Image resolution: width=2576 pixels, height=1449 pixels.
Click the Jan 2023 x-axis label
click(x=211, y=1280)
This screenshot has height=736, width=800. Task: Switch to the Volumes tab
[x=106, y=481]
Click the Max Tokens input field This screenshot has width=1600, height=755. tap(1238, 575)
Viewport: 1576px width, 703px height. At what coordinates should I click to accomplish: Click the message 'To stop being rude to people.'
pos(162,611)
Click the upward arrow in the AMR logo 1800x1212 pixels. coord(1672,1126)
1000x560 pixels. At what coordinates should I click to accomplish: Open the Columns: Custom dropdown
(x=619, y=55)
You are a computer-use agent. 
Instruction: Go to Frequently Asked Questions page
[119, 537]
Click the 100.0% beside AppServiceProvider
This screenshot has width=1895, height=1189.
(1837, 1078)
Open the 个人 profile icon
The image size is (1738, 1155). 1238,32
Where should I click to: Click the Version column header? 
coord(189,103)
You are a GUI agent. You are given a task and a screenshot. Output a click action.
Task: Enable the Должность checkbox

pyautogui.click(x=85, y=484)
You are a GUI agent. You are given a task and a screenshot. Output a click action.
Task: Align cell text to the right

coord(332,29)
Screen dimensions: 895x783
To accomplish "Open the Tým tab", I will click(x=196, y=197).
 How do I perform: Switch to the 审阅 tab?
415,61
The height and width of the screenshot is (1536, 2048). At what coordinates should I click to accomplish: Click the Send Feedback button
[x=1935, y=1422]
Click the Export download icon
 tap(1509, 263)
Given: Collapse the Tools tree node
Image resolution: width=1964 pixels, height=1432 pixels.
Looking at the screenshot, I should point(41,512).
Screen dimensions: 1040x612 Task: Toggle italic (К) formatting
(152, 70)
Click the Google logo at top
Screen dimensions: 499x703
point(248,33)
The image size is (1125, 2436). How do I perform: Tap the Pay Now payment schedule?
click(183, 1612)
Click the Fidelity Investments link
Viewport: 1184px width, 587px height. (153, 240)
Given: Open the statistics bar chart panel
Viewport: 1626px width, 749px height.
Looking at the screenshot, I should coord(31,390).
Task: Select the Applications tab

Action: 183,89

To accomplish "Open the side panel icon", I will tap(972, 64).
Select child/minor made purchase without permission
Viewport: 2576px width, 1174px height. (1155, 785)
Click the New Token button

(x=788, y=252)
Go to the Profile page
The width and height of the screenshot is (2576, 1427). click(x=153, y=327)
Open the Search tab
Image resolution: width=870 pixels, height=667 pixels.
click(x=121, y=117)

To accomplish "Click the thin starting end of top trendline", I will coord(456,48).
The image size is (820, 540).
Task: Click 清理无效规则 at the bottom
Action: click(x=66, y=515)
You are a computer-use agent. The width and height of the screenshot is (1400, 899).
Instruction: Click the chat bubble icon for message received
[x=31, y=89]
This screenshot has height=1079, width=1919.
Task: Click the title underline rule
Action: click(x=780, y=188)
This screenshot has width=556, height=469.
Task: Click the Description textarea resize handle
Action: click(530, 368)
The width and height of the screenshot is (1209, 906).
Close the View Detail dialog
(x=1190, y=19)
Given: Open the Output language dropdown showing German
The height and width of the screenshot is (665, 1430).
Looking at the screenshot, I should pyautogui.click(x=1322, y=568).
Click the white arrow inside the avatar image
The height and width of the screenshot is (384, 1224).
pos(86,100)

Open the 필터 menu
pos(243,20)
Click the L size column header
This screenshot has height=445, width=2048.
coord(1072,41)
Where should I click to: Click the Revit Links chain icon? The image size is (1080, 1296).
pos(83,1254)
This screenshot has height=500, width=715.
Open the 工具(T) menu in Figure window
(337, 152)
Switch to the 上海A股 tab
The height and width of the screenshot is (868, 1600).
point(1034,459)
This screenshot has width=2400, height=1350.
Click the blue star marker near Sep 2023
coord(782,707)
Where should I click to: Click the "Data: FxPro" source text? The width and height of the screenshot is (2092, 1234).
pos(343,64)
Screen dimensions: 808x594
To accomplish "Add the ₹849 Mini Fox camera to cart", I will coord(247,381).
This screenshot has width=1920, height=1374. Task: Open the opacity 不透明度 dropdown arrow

▶ **Requirement**:
Render all of the data above as a Markdown table with the columns Row and Line, giving each nonblank line its own numbered row.

▶ **Full response**:
| Row | Line |
|---|---|
| 1 | Image resolution: width=2576 pixels, height=1449 pixels. |
| 2 | Click the Jan 2023 x-axis label |
| 3 | click(x=211, y=1280) |
| 4 | This screenshot has height=736, width=800. Task: Switch to the Volumes tab |
| 5 | [x=106, y=481] |
| 6 | Click the Max Tokens input field This screenshot has width=1600, height=755. tap(1238, 575) |
| 7 | Viewport: 1576px width, 703px height. At what coordinates should I click to accomplish: Click the message 'To stop being rude to people.' |
| 8 | pos(162,611) |
| 9 | Click the upward arrow in the AMR logo 1800x1212 pixels. coord(1672,1126) |
| 10 | 1000x560 pixels. At what coordinates should I click to accomplish: Open the Columns: Custom dropdown |
| 11 | (x=619, y=55) |
| 12 | You are a computer-use agent.  |
| 13 | Instruction: Go to Frequently Asked Questions page |
| 14 | [119, 537] |
| 15 | Click the 100.0% beside AppServiceProvider |
| 16 | This screenshot has width=1895, height=1189. |
| 17 | (1837, 1078) |
| 18 | Open the 个人 profile icon |
| 19 | The image size is (1738, 1155). 1238,32 |
| 20 | Where should I click to: Click the Version column header?  |
| 21 | coord(189,103) |
| 22 | You are a GUI agent. You are given a task and a screenshot. Output a click action. |
| 23 | Task: Enable the Должность checkbox |
| 24 | pyautogui.click(x=85, y=484) |
| 25 | You are a GUI agent. You are given a task and a screenshot. Output a click action. |
| 26 | Task: Align cell text to the right |
| 27 | coord(332,29) |
| 28 | Screen dimensions: 895x783 |
| 29 | To accomplish "Open the Tým tab", I will click(x=196, y=197). |
| 30 |  How do I perform: Switch to the 审阅 tab? |
| 31 | 415,61 |
| 32 | The height and width of the screenshot is (1536, 2048). At what coordinates should I click to accomplish: Click the Send Feedback button |
| 33 | [x=1935, y=1422] |
| 34 | Click the Export download icon |
| 35 |  tap(1509, 263) |
| 36 | Given: Collapse the Tools tree node |
| 37 | Image resolution: width=1964 pixels, height=1432 pixels. |
| 38 | Looking at the screenshot, I should point(41,512). |
| 39 | Screen dimensions: 1040x612 Task: Toggle italic (К) formatting |
| 40 | (152, 70) |
| 41 | Click the Google logo at top |
| 42 | Screen dimensions: 499x703 |
| 43 | point(248,33) |
| 44 | The image size is (1125, 2436). How do I perform: Tap the Pay Now payment schedule? |
| 45 | click(183, 1612) |
| 46 | Click the Fidelity Investments link |
| 47 | Viewport: 1184px width, 587px height. (153, 240) |
| 48 | Given: Open the statistics bar chart panel |
| 49 | Viewport: 1626px width, 749px height. |
| 50 | Looking at the screenshot, I should coord(31,390). |
| 51 | Task: Select the Applications tab |
| 52 | Action: 183,89 |
| 53 | To accomplish "Open the side panel icon", I will tap(972, 64). |
| 54 | Select child/minor made purchase without permission |
| 55 | Viewport: 2576px width, 1174px height. (1155, 785) |
| 56 | Click the New Token button |
| 57 | (x=788, y=252) |
| 58 | Go to the Profile page |
| 59 | The width and height of the screenshot is (2576, 1427). click(x=153, y=327) |
| 60 | Open the Search tab |
| 61 | Image resolution: width=870 pixels, height=667 pixels. |
| 62 | click(x=121, y=117) |
| 63 | To accomplish "Click the thin starting end of top trendline", I will coord(456,48). |
| 64 | The image size is (820, 540). |
| 65 | Task: Click 清理无效规则 at the bottom |
| 66 | Action: click(x=66, y=515) |
| 67 | You are a computer-use agent. The width and height of the screenshot is (1400, 899). |
| 68 | Instruction: Click the chat bubble icon for message received |
| 69 | [x=31, y=89] |
| 70 | This screenshot has height=1079, width=1919. |
| 71 | Task: Click the title underline rule |
| 72 | Action: click(x=780, y=188) |
| 73 | This screenshot has width=556, height=469. |
| 74 | Task: Click the Description textarea resize handle |
| 75 | Action: click(530, 368) |
| 76 | The width and height of the screenshot is (1209, 906). |
| 77 | Close the View Detail dialog |
| 78 | (x=1190, y=19) |
| 79 | Given: Open the Output language dropdown showing German |
| 80 | The height and width of the screenshot is (665, 1430). |
| 81 | Looking at the screenshot, I should pyautogui.click(x=1322, y=568). |
| 82 | Click the white arrow inside the avatar image |
| 83 | The height and width of the screenshot is (384, 1224). |
| 84 | pos(86,100) |
| 85 | Open the 필터 menu |
| 86 | pos(243,20) |
| 87 | Click the L size column header |
| 88 | This screenshot has height=445, width=2048. |
| 89 | coord(1072,41) |
| 90 | Where should I click to: Click the Revit Links chain icon? The image size is (1080, 1296). |
| 91 | pos(83,1254) |
| 92 | This screenshot has height=500, width=715. |
| 93 | Open the 工具(T) menu in Figure window |
| 94 | (337, 152) |
| 95 | Switch to the 上海A股 tab |
| 96 | The height and width of the screenshot is (868, 1600). |
| 97 | point(1034,459) |
| 98 | This screenshot has width=2400, height=1350. |
| 99 | Click the blue star marker near Sep 2023 |
| 100 | coord(782,707) |
| 101 | Where should I click to: Click the "Data: FxPro" source text? The width and height of the screenshot is (2092, 1234). |
| 102 | pos(343,64) |
| 103 | Screen dimensions: 808x594 |
| 104 | To accomplish "Add the ₹849 Mini Fox camera to cart", I will coord(247,381). |
| 105 | This screenshot has width=1920, height=1374. Task: Open the opacity 不透明度 dropdown arrow |